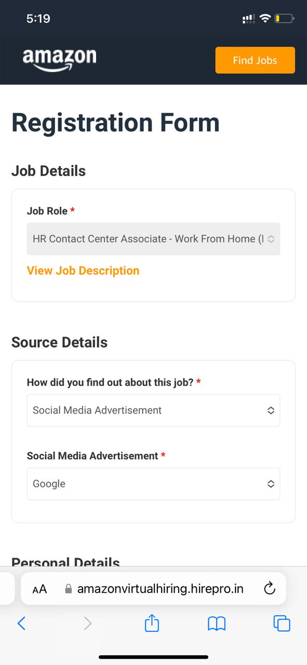This screenshot has height=665, width=307.
Task: Tap the Registration Form heading
Action: (115, 123)
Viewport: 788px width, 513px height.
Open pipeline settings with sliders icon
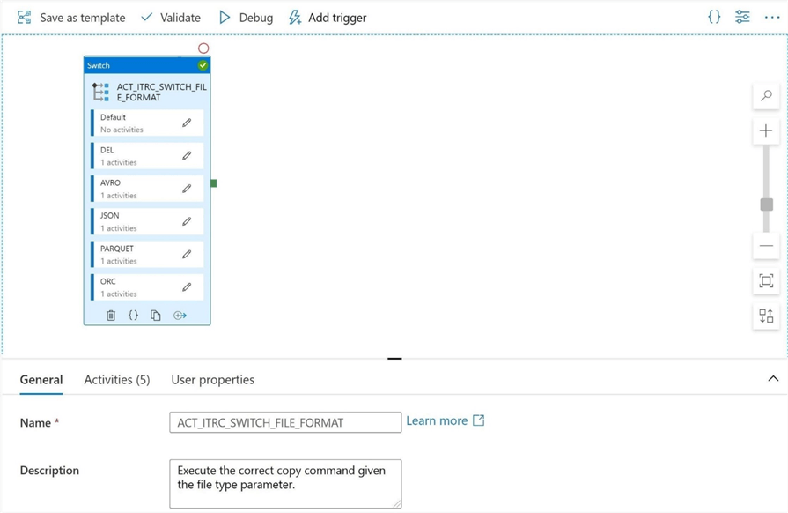tap(742, 16)
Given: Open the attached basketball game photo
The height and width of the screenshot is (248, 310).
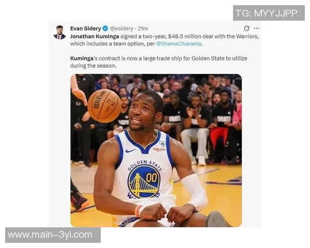Looking at the screenshot, I should tap(156, 150).
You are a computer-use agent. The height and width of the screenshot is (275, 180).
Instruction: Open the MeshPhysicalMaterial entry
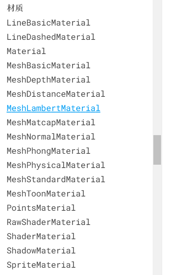click(x=56, y=165)
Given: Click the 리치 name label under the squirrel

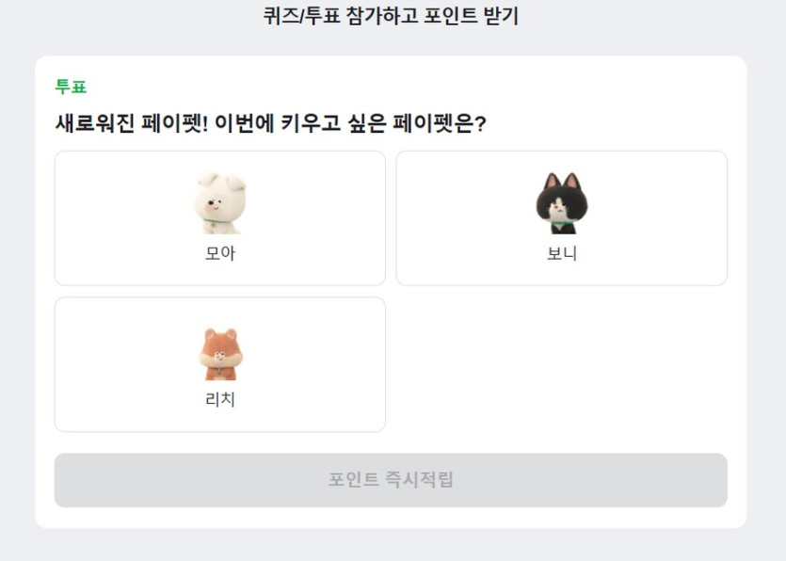Looking at the screenshot, I should coord(220,399).
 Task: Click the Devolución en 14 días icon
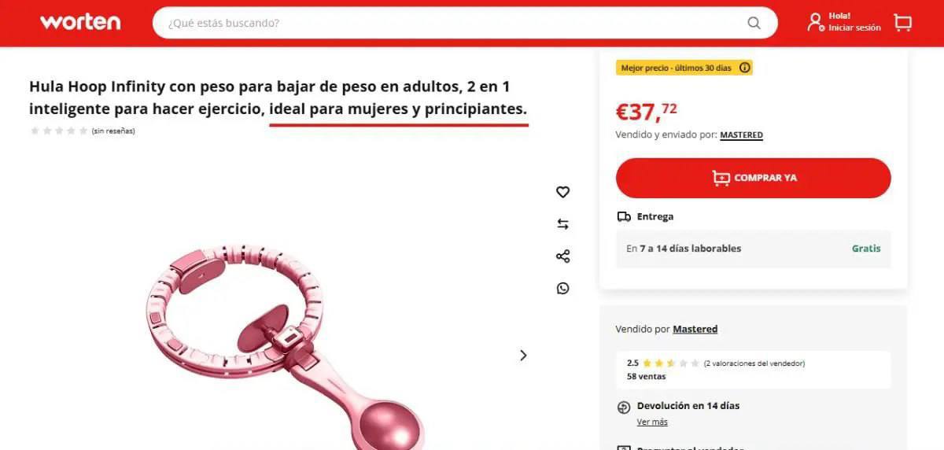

◆ Assignment
Nothing but the lines from the line with "The height and width of the screenshot is (248, 310)." through the end of the listing should appear in the answer, each duplicated exactly, without pictures.

◆ Answer to the exercise
The height and width of the screenshot is (248, 310).
Looking at the screenshot, I should tap(156, 150).
You are a computer-use agent. The height and width of the screenshot is (275, 180).
Instruction: Open the MeshPhysicalMaterial entry
click(x=56, y=165)
Given: Click the 리치 name label under the squirrel

Looking at the screenshot, I should coord(220,399).
 Task: Click the Devolución en 14 días icon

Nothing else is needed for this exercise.